WHAT IS REQUIRED
Look through the entries below and report every line that has "each".

EXCERPTED RECORDS

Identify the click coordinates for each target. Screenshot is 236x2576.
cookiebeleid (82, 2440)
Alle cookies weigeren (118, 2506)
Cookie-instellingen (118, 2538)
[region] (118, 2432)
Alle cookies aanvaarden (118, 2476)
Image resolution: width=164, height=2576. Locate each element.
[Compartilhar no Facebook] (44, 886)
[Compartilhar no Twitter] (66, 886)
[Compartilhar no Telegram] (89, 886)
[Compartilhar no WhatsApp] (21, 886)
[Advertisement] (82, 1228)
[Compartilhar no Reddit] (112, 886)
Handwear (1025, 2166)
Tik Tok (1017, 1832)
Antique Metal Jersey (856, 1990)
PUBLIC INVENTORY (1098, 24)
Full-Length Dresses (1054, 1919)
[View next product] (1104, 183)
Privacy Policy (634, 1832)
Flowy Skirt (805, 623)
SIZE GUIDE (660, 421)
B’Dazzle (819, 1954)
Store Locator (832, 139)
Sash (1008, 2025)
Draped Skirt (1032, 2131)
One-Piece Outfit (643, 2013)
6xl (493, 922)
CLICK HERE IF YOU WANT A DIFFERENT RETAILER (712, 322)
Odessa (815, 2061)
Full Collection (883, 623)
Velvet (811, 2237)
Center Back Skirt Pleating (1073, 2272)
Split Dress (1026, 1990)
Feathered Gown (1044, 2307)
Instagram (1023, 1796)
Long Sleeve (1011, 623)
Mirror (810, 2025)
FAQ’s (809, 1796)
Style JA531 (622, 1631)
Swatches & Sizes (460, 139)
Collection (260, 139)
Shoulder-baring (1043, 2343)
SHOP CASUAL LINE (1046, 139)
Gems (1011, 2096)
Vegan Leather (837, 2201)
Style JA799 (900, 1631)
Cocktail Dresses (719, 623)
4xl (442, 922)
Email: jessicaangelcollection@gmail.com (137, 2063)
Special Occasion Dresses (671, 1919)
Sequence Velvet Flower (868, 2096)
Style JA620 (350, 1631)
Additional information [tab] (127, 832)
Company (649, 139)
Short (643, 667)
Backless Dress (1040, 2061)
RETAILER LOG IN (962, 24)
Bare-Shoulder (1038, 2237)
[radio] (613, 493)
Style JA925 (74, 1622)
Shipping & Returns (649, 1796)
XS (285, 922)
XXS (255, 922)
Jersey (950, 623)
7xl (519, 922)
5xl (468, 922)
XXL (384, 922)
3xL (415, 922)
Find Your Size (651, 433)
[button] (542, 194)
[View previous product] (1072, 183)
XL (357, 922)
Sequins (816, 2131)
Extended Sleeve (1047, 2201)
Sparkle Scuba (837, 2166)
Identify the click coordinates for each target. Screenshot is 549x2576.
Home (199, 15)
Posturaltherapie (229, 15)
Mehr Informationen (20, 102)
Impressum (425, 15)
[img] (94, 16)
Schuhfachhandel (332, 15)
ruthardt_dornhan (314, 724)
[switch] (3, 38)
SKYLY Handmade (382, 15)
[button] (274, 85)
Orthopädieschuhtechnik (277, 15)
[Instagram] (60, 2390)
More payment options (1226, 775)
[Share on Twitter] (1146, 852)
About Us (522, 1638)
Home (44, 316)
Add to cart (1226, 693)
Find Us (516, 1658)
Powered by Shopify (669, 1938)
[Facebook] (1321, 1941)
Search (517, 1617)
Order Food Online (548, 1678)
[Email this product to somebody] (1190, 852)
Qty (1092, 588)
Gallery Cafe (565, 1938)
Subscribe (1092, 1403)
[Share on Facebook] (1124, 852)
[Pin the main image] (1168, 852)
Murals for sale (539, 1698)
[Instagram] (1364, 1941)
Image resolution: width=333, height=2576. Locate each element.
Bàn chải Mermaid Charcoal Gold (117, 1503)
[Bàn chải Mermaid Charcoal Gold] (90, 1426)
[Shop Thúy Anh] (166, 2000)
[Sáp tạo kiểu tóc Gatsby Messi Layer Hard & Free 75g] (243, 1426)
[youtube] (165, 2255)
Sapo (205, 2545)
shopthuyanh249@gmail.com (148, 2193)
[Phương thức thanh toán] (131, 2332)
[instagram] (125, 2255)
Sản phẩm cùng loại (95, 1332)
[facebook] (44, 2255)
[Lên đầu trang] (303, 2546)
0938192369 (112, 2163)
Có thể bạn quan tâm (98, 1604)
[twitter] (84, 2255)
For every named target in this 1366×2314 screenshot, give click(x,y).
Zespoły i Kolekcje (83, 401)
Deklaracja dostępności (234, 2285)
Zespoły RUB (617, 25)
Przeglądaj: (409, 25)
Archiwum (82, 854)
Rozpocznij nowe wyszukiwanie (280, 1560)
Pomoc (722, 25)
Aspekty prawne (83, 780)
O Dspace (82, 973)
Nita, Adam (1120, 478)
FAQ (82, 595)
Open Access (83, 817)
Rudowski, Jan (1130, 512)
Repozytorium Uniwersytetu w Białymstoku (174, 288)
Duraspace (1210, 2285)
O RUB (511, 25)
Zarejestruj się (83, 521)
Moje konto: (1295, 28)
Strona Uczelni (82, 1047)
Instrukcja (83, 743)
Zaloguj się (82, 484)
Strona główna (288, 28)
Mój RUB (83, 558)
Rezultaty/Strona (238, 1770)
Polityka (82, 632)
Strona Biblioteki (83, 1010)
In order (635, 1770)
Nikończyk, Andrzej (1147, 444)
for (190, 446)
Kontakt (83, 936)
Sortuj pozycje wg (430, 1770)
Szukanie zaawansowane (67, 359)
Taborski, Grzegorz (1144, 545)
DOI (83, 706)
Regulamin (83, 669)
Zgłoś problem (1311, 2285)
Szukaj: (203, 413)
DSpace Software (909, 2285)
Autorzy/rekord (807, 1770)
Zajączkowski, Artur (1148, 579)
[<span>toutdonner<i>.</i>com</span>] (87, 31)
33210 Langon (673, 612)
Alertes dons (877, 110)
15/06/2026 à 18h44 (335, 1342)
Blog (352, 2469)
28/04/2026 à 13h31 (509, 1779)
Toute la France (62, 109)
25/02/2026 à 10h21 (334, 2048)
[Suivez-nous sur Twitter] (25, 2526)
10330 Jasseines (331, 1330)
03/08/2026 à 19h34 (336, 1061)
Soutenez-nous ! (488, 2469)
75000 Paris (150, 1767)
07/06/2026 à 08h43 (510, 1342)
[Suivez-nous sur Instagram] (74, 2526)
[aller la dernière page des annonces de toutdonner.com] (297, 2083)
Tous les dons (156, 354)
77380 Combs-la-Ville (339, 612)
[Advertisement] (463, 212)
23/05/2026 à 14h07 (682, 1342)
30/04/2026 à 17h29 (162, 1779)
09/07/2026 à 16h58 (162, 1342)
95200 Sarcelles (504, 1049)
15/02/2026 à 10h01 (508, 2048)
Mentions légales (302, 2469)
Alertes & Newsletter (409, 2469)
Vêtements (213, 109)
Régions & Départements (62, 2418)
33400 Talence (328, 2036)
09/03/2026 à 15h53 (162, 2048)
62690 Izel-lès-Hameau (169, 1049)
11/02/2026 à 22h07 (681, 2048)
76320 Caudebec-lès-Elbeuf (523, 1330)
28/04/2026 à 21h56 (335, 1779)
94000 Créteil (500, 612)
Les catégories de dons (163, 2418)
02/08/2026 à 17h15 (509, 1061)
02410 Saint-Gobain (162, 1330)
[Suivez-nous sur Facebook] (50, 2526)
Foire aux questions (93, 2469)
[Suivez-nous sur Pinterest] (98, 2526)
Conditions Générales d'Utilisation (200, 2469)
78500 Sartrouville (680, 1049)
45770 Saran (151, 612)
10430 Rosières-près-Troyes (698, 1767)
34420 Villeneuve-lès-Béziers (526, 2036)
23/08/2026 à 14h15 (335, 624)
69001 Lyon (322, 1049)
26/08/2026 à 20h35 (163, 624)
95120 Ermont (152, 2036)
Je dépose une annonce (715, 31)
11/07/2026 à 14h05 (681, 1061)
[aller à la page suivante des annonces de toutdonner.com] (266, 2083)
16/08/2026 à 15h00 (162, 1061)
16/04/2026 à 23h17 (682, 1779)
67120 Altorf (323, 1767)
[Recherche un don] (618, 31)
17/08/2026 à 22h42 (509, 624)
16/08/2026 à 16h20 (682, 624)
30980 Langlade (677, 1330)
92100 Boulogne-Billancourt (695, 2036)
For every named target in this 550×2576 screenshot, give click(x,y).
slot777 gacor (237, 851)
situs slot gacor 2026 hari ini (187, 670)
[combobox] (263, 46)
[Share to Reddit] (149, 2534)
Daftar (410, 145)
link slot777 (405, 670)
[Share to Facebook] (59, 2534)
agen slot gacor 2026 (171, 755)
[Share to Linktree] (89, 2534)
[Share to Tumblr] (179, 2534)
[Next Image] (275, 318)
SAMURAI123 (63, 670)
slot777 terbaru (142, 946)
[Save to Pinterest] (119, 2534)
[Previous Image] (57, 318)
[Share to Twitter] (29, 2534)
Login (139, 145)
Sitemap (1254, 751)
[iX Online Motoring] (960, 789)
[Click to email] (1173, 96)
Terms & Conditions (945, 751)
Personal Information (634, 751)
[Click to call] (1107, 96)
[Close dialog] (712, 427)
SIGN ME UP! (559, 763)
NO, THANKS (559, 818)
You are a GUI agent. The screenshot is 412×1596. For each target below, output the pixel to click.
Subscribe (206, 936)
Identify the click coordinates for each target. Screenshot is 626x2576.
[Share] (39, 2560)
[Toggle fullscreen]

SOLUTION TO THIS TASK
Identify the click coordinates for each target. Screenshot is 236x2576.
Image resolution: width=164, height=2576. Locate each element.
Identify the click coordinates for each target. Screenshot is 549x2576.
Image resolution: width=333, height=2576. Locate each element.
You are a GUI agent. The screenshot is 412×1596. For each target below, output the pixel to click.
Identify the click coordinates for each target. Screenshot is 626x2576.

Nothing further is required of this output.